I remember, quite clearly, I think it was late July, beginning of
August of that year, her consultant sat us down and said, it's
decision time, you need to decide. They put the Potts surgery back
on the table at this point. They were saying to us that Pott
surgery will buy her five years and then a transplant could buy her
potentially 12 years. So you then, in your head, you're thinking
you've got a stacking game that you're playing. You're trying to
buy her years. At the time, my husband and I just kept thinking,
but if we make the decision to put her on the transplant list now
and she gets a transplant tomorrow, if she's that fortunate, have
we just taken two years away from her because she could be okay for
the next two years? It probably makes no sense to anybody, but in
our world, at the time, it made sense. Alternatively, she could go
on the list tomorrow and not get a transplant in time and then you
should have done the Pott surgery.
Everything was a gamble and it was a gamble that I just couldn't
take. I had, with my eldest daughter, being given the decision that
ultimately led to her having brain damage, and it just felt like I
was being put in that position again. I remember sitting in the
room with my husband and the consultant was talking to us about
both procedures, and the transplant team had come in, and everybody
was in the room, and I couldn't even lift my head up. I said, I
can't make this decision. My husband turned around and said, she
needs you to tell her what is Connie's best shot.

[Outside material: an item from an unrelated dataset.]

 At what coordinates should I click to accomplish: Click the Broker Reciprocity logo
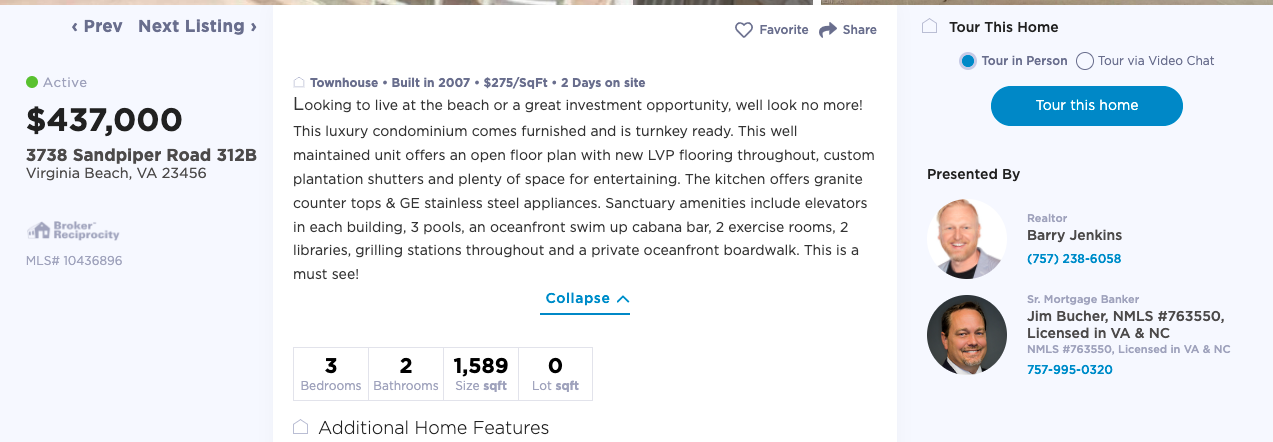[x=73, y=231]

And he basically said that transplant could take, on average, up to
18 months. Connie doesn't have that long. So for us, ultimately,
there was no choice. We had to go with this completely unknown, if
you like, procedure in the UK and take a chance that somebody
somewhere knew what they were doing enough to get her through it.
So initially we were going to go to Paris and have it done. And the
surgeons there go on some kind of four weeks of sabbatical or four
week holiday in August. This is the time it was. Nobody was coming
back to us or they weren't being quick about coming back to us. And
it just felt like they weren't going to take care of my child in
the way the team at GOSH would. And I didn't feel safe.
So, we asked them to move the surgery back to Great Ormond Street
and that we would put our faith and our trust in the surgeon and
particularly the anesthetist at GOSH. So, she was booked in to this
surgery. It was the most terrifying day of my life. She sailed for
it. She absolutely sailed through it and she came home after 10
days. Everybody was a little bit in shock at how well she responded
to being in that position. But again, with Connie, she didn't
respond well enough to the surgery. The initial thoughts along the
Potts, based on the child that had had it done previously, was that
within six months, she'd be able to come off her backpack and off
her Hickman line and, all being well, would have a good four or
five years prior to transplant.
All indications from the other child that had this was that this
little boy was now walking up mountains with this school and taking
part in adventurous PE and physical education and things like that.
So everything was really positive. It just took Connie a lot longer
to get there. The two year anniversary just gone at Christmas of
having her Pott surgery and she came off of her backpack about four
weeks before that. So, coming up to two years was when her heart
was responding well enough to come off that medication. So,
currently, she's doing really well. Her heart numbers are normal
for the first time in her little life. She's just about to switch
to ambrisentan, because she's old enough for that drug now, which
is a higher strength than the bosentan that she was on. So, that
should continue to have improvements.
The only downside that we found out after the Pott surgery, we were
under the impression that, like I was saying before, in terms of
the stacking game, when her shunt began to stop working, she will
be eligible for transplant. But unfortunately, over here, there is
not enough data to support that she would be a good candidate for
transplant anymore. So, at the moment, although her consultants
would certainly put her forward for transplant should the time
come, at the moment, they don't feel confident that the transplant
team over here would accept her onto the transplant list
anymore.
So, we are putting all our eggs in the hope that the Pott shunt
buys her between five and 12 years. Evidence is now showing it's
almost as long as you'd expect a lung transplant to be, which would
be up to about 12 year average. So, there's evidence now to show
that the Pott shunt should sustain life for that long as well.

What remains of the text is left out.